▸ **Exercise goal**
Your reply must hold the lines from the one containing "Given: Go to the next page arrow" to the end of the entries, copied exactly, with pictures excluded.

::: Information :::

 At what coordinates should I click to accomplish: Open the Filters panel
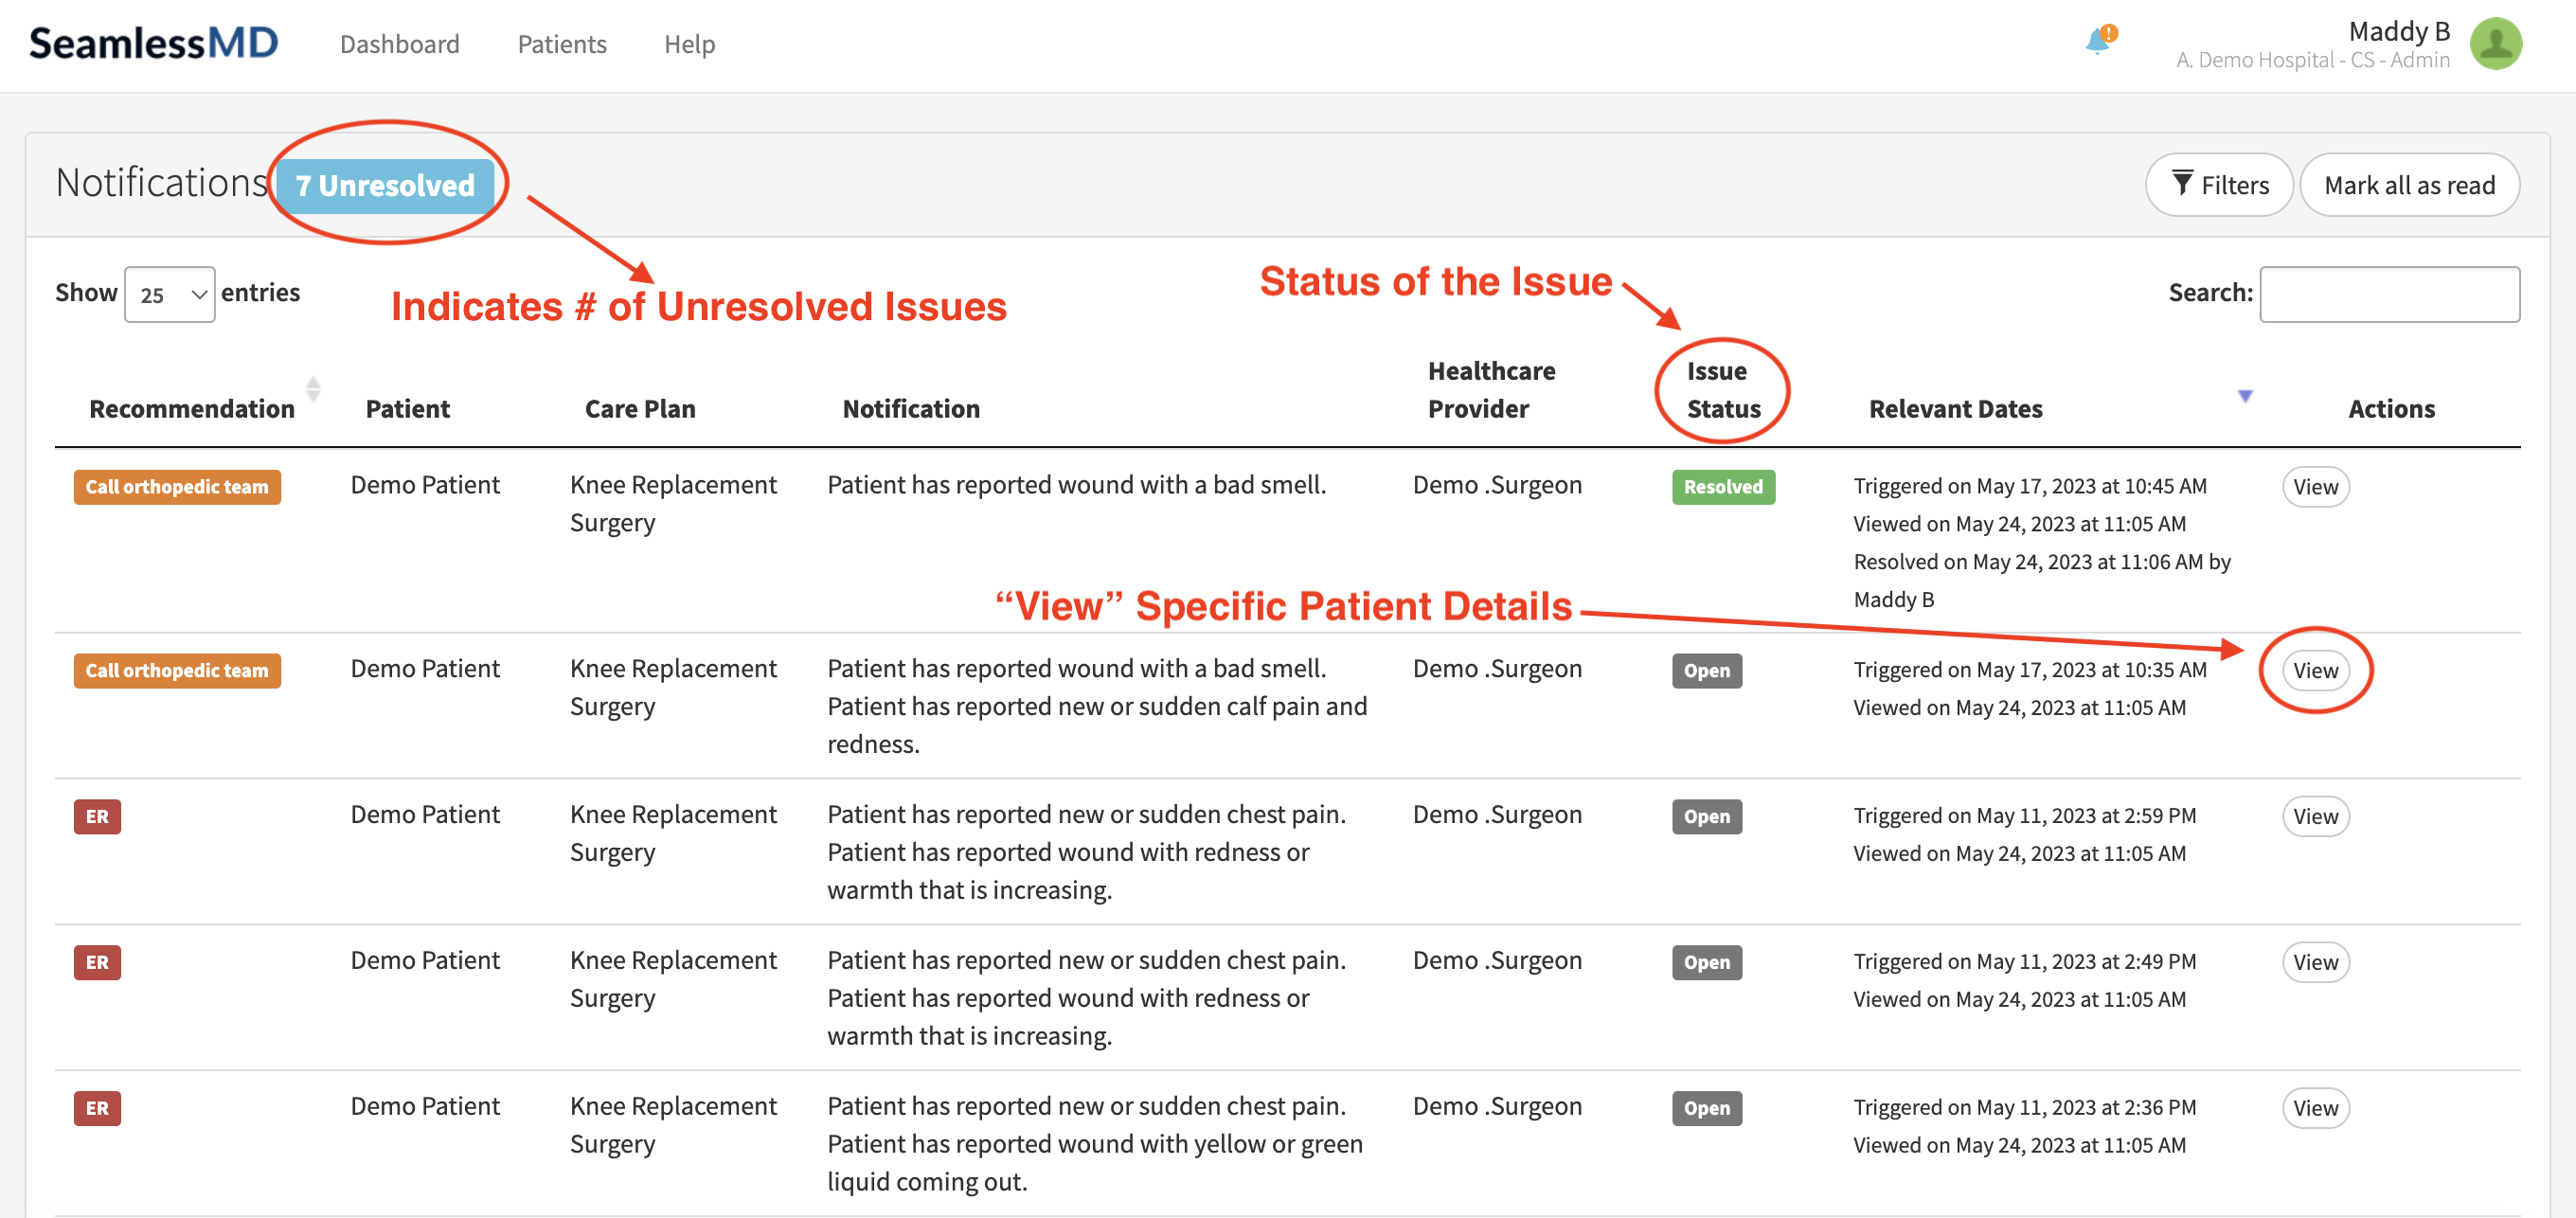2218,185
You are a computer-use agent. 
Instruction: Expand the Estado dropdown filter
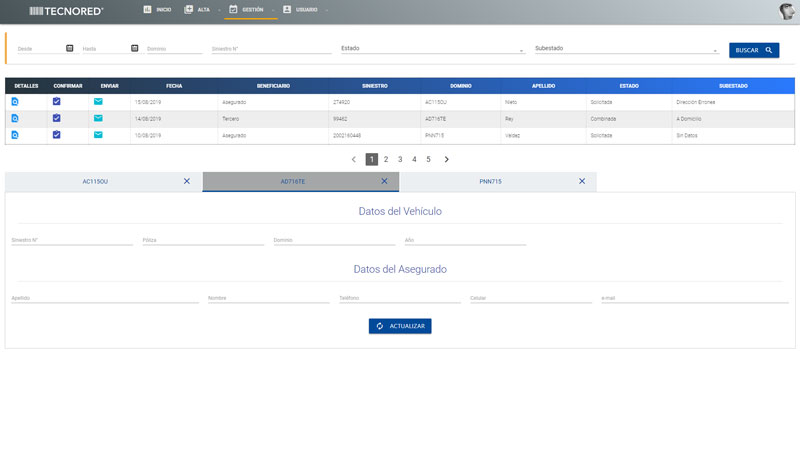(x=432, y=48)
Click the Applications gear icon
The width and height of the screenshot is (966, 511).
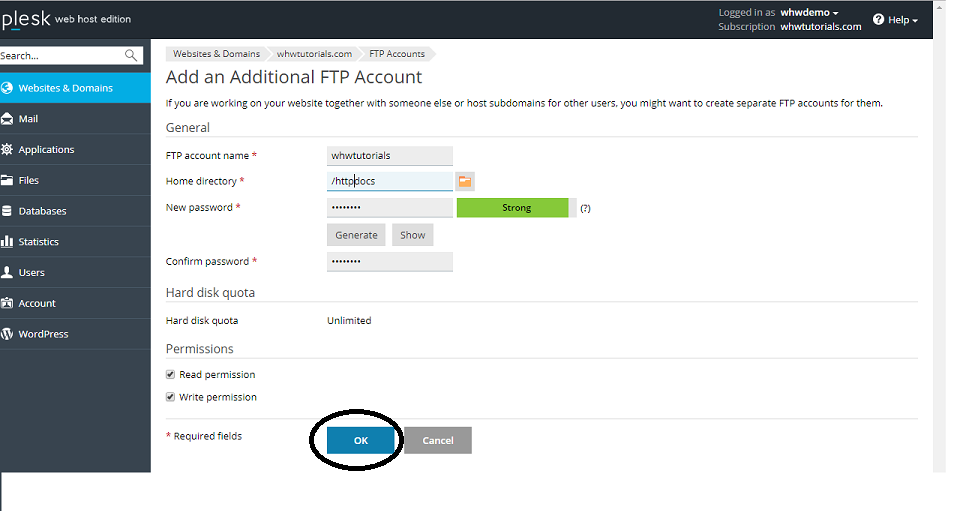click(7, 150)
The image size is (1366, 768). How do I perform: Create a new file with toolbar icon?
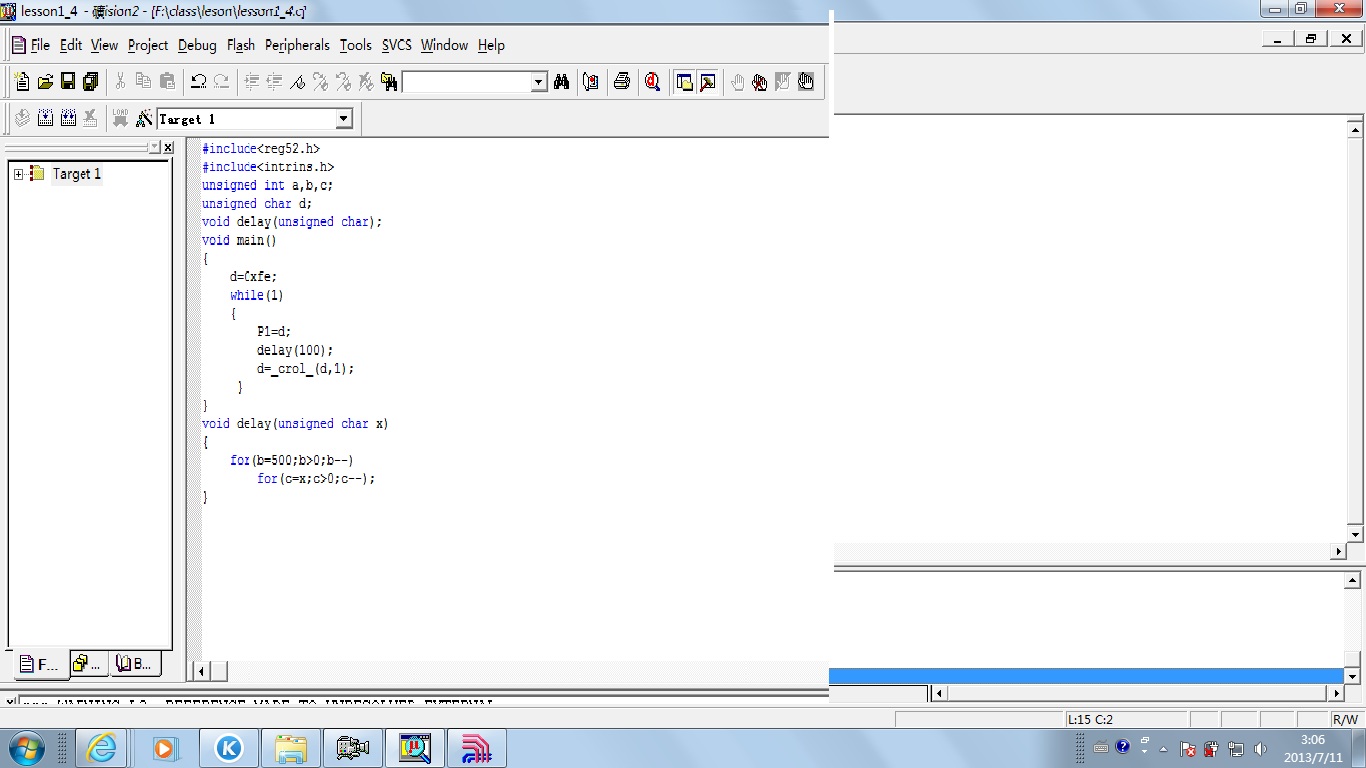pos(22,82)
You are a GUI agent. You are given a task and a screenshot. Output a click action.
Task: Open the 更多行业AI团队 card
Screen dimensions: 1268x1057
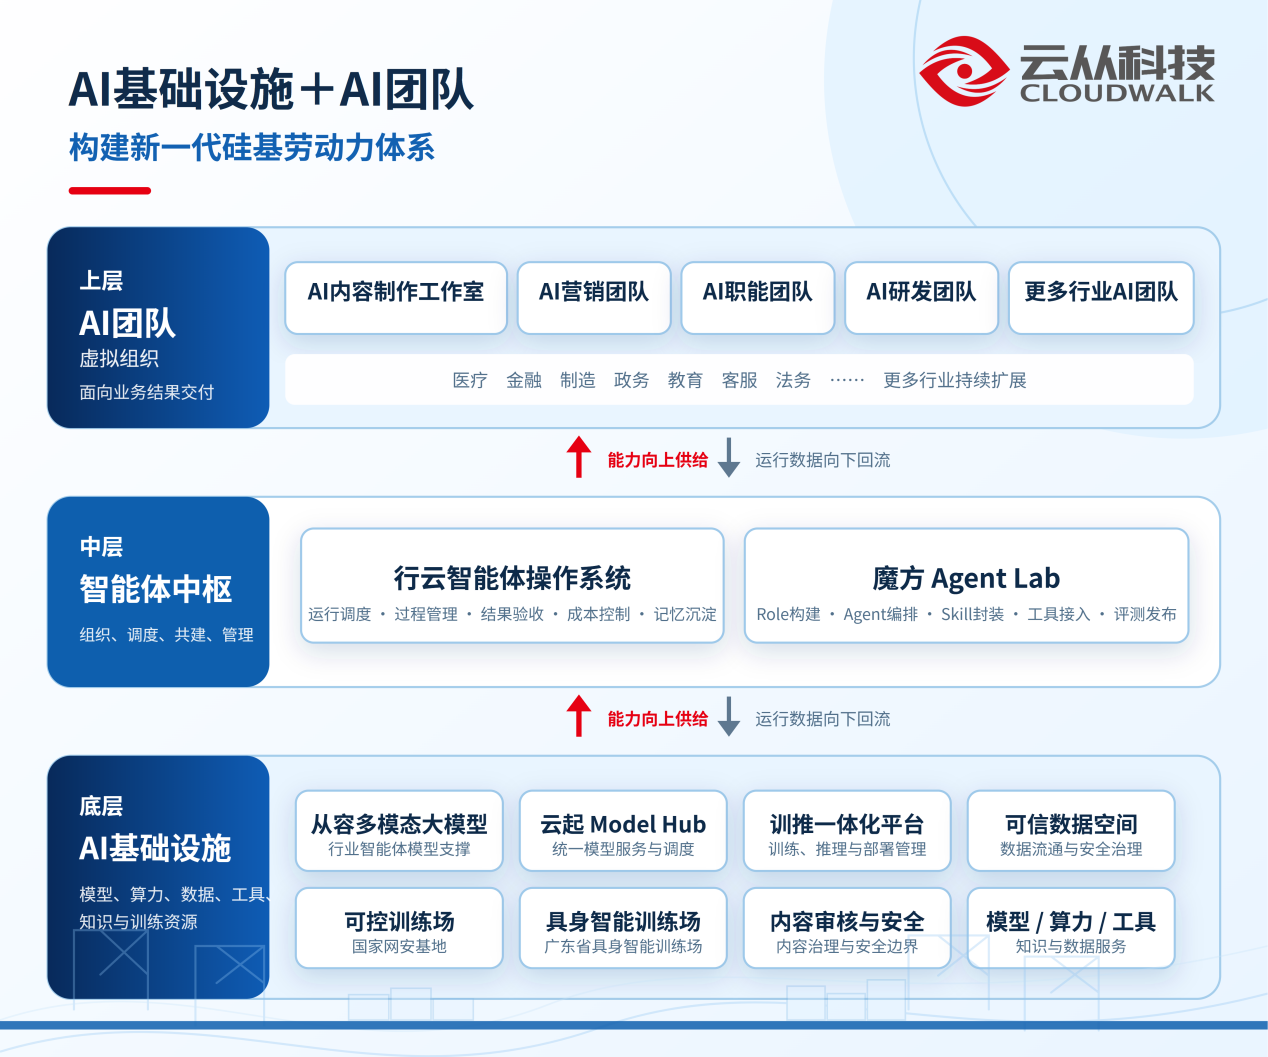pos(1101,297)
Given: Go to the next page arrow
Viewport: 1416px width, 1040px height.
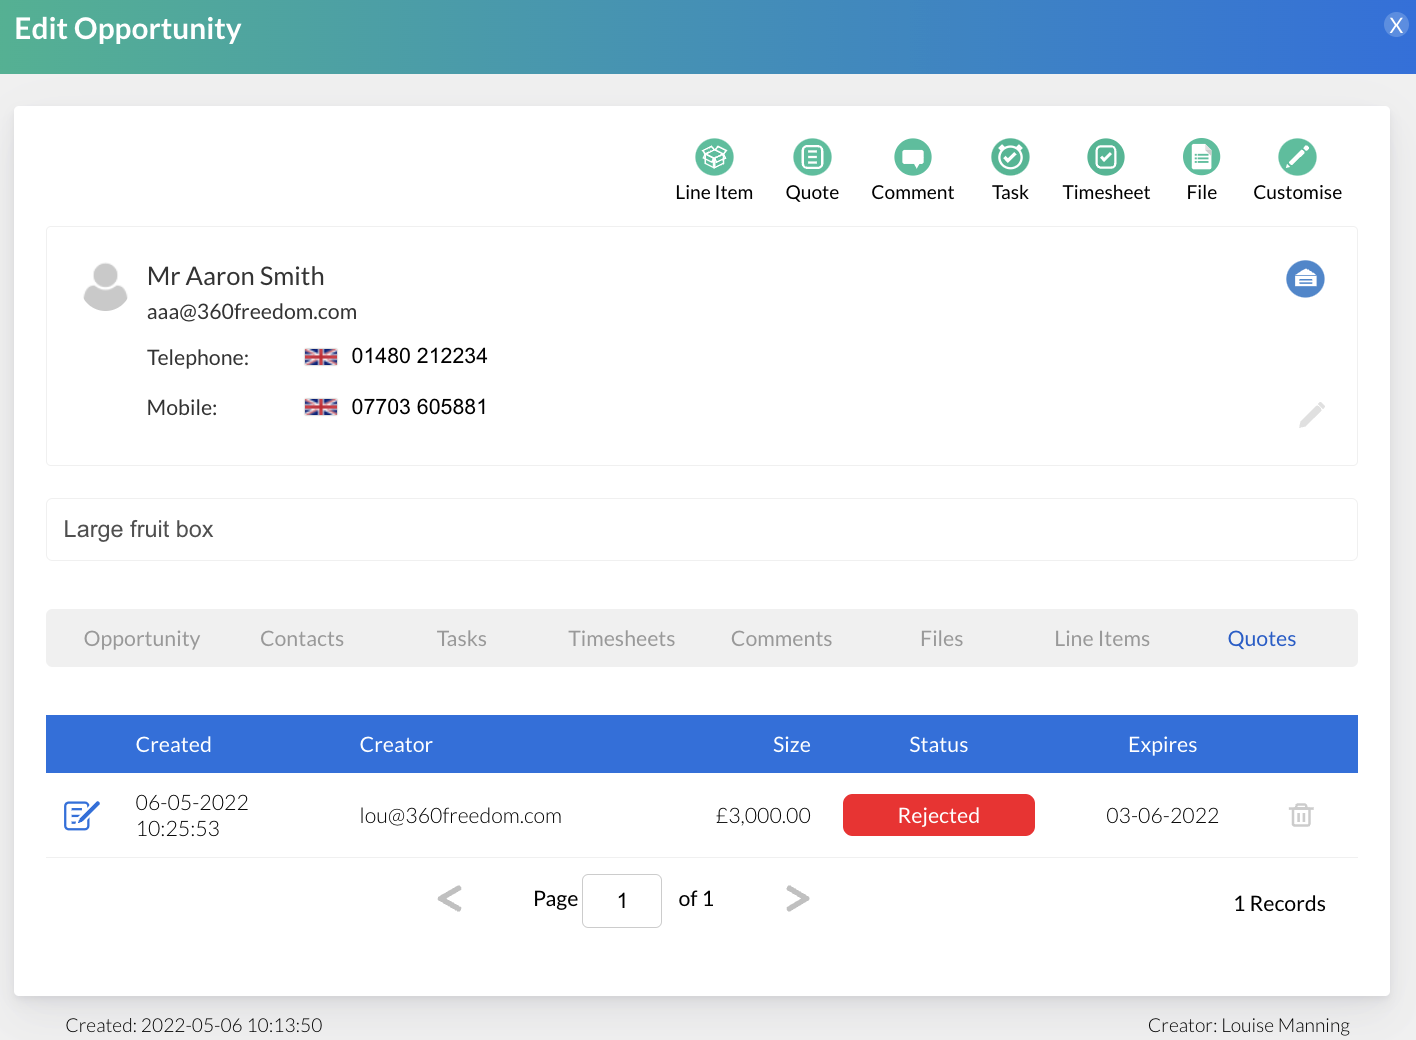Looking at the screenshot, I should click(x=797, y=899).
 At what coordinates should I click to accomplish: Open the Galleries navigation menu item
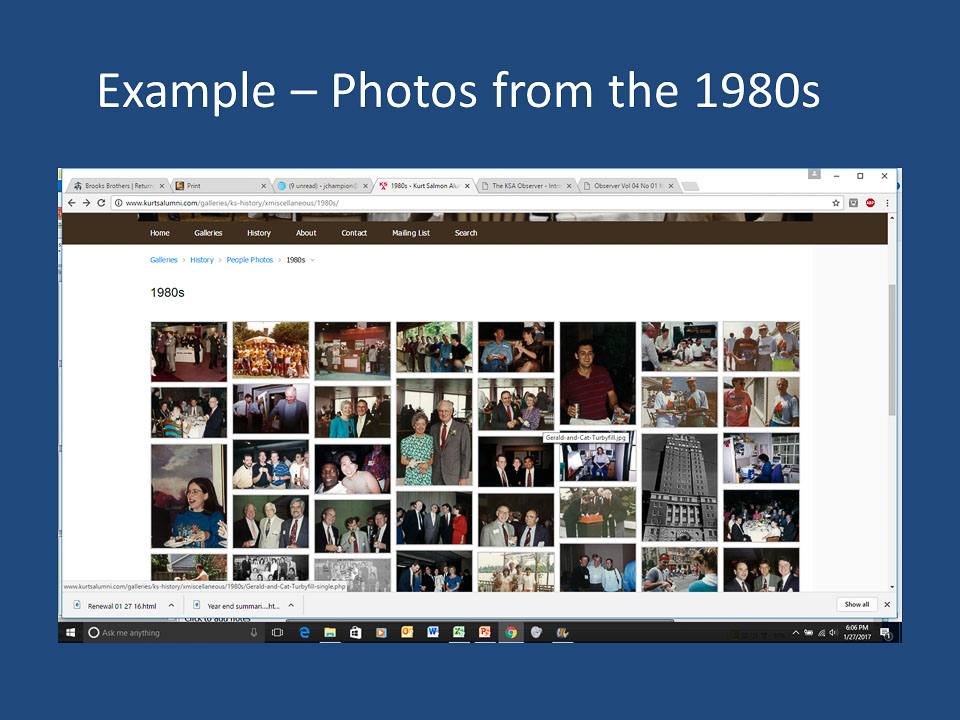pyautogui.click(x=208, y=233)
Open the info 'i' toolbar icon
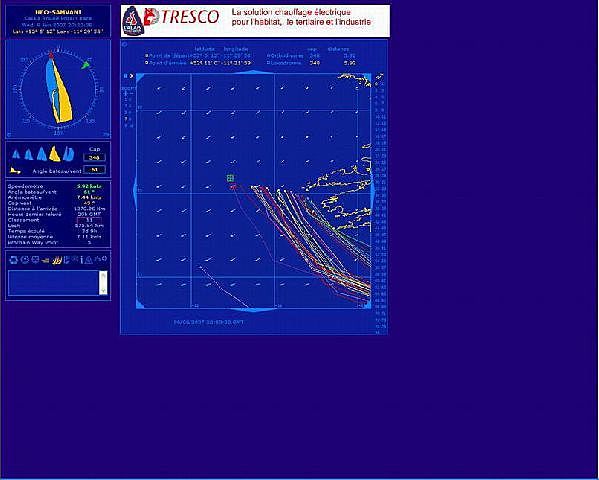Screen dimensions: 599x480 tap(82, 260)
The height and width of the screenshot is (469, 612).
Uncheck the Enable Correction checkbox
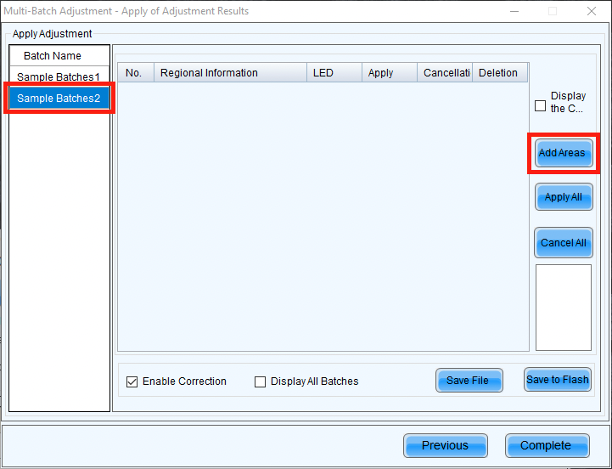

:::

▸ **Expected output**
Given: Go to the next page arrow
Viewport: 1416px width, 1040px height.
Looking at the screenshot, I should click(x=797, y=899).
 At what coordinates should I click to accomplish: Open the Galleries navigation menu item
pyautogui.click(x=208, y=233)
Open the info 'i' toolbar icon
Screen dimensions: 599x480 tap(82, 260)
The height and width of the screenshot is (469, 612).
Uncheck the Enable Correction checkbox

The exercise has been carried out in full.